— START DATA EXCERPTS —
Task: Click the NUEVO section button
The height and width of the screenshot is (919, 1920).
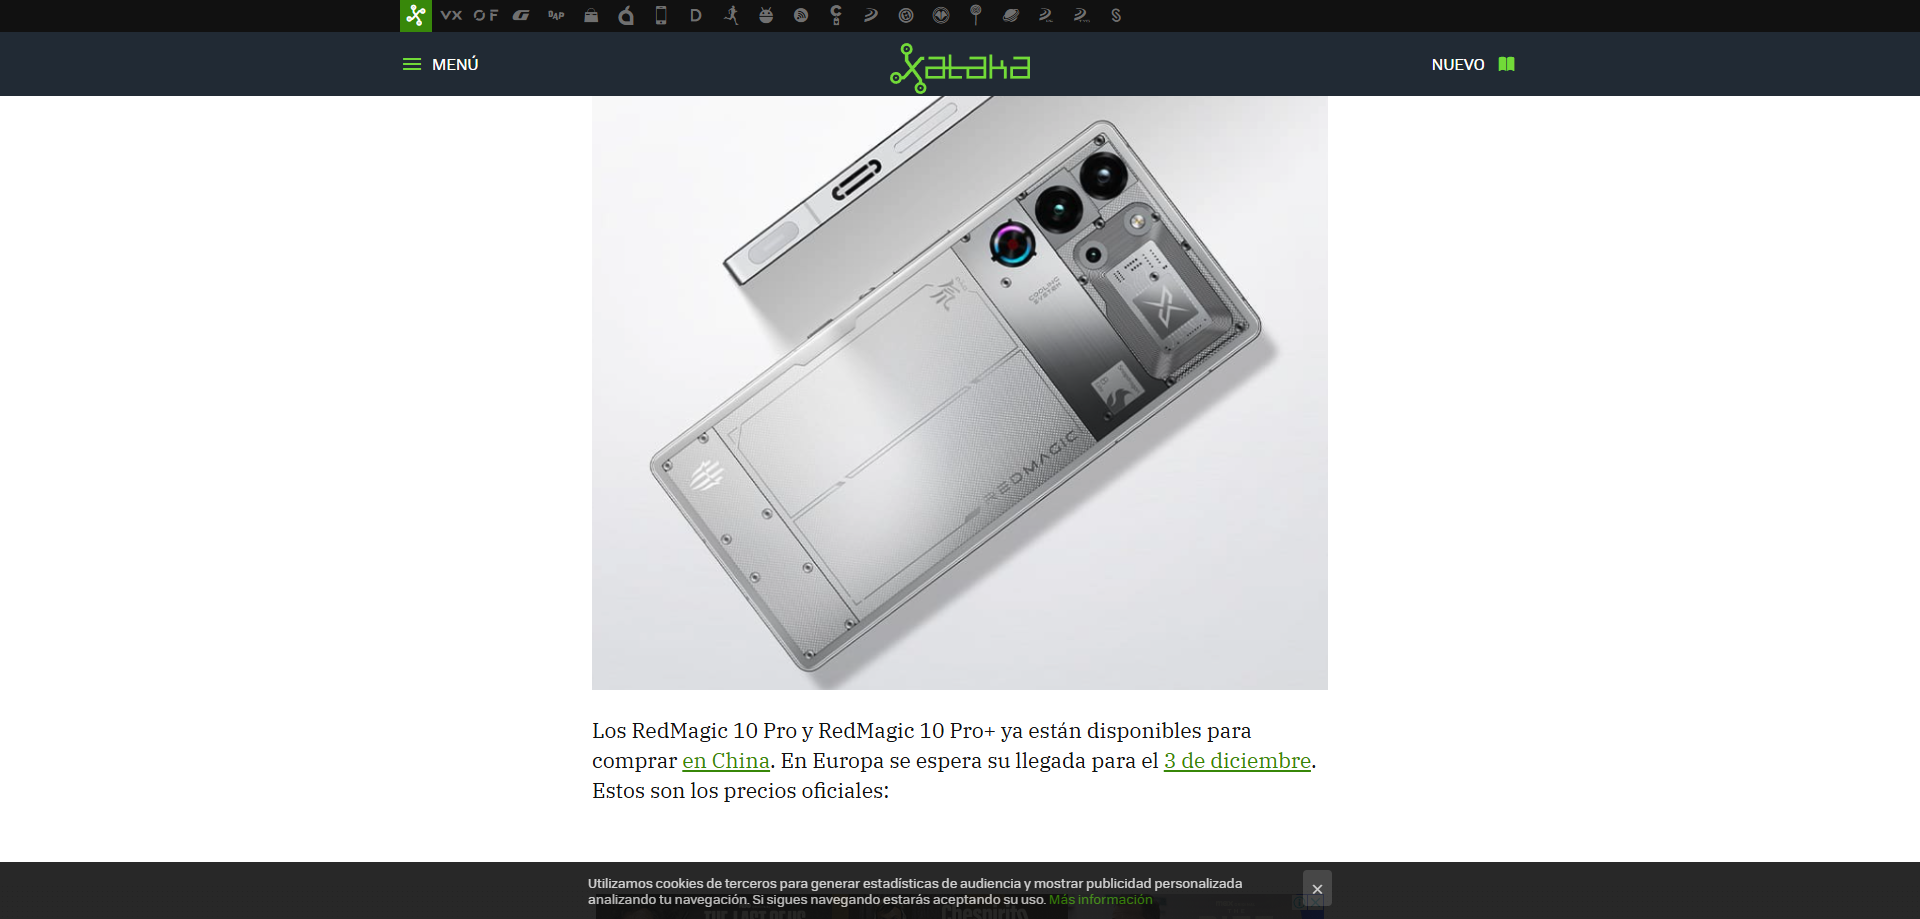Action: 1472,64
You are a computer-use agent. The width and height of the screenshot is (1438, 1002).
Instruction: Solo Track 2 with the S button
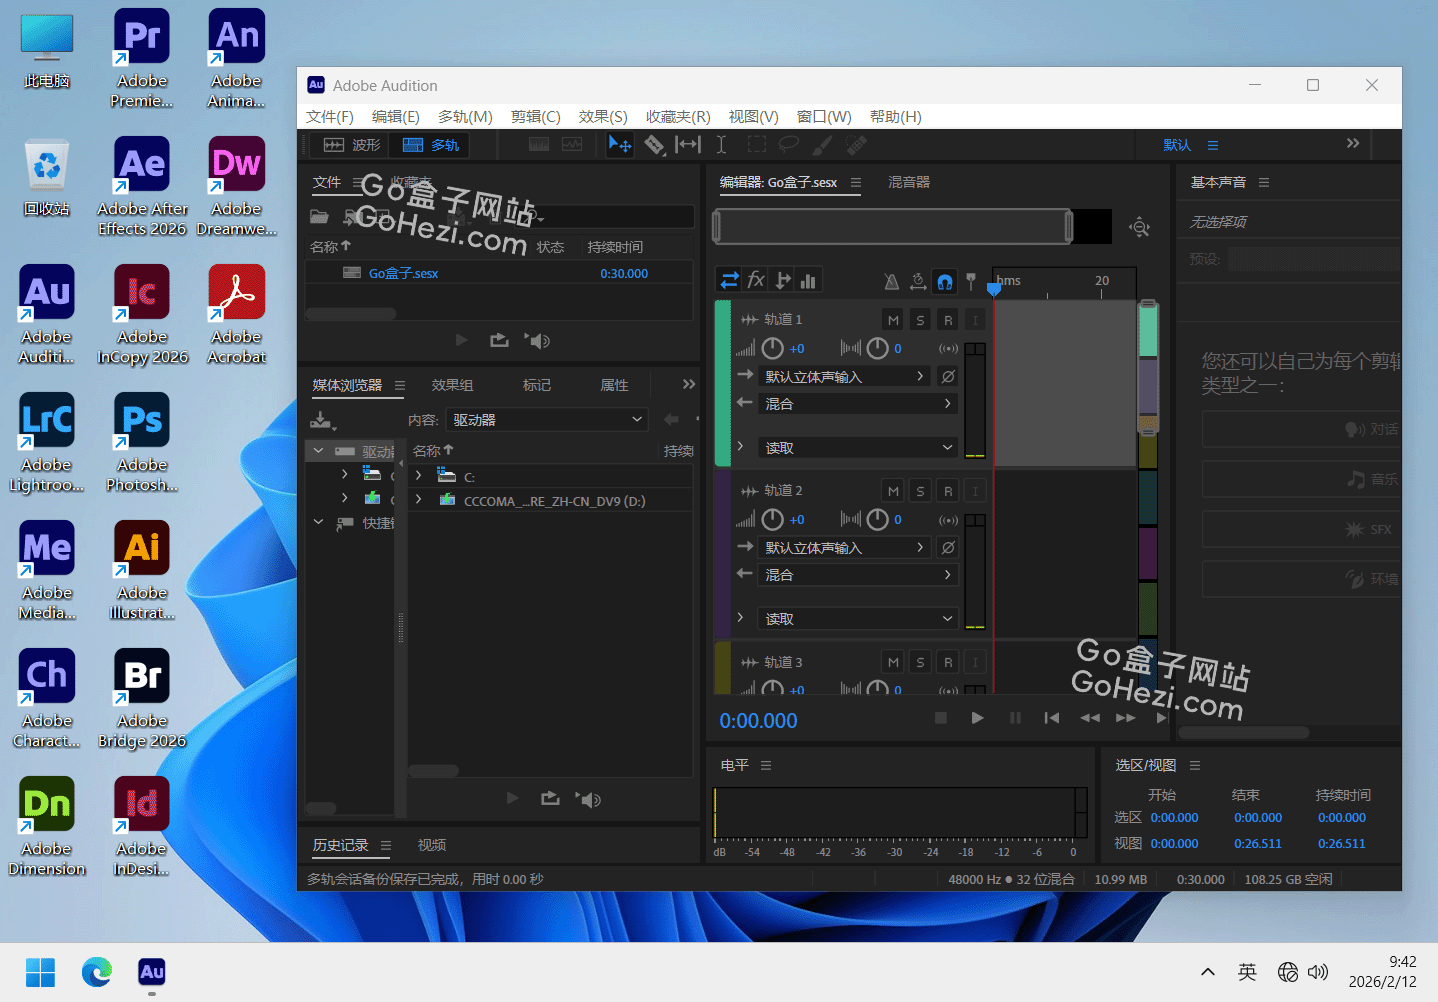pyautogui.click(x=920, y=491)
— END DATA EXCERPTS —
● AIM
Repeat every line of the records above word for word, leaving out the pictures.

● CORRECT RESPONSE
Task: Click the NUEVO section button
The height and width of the screenshot is (919, 1920).
Action: 1472,64
You are a computer-use agent. The width and height of the screenshot is (1438, 1002).
Instruction: Solo Track 2 with the S button
pyautogui.click(x=920, y=491)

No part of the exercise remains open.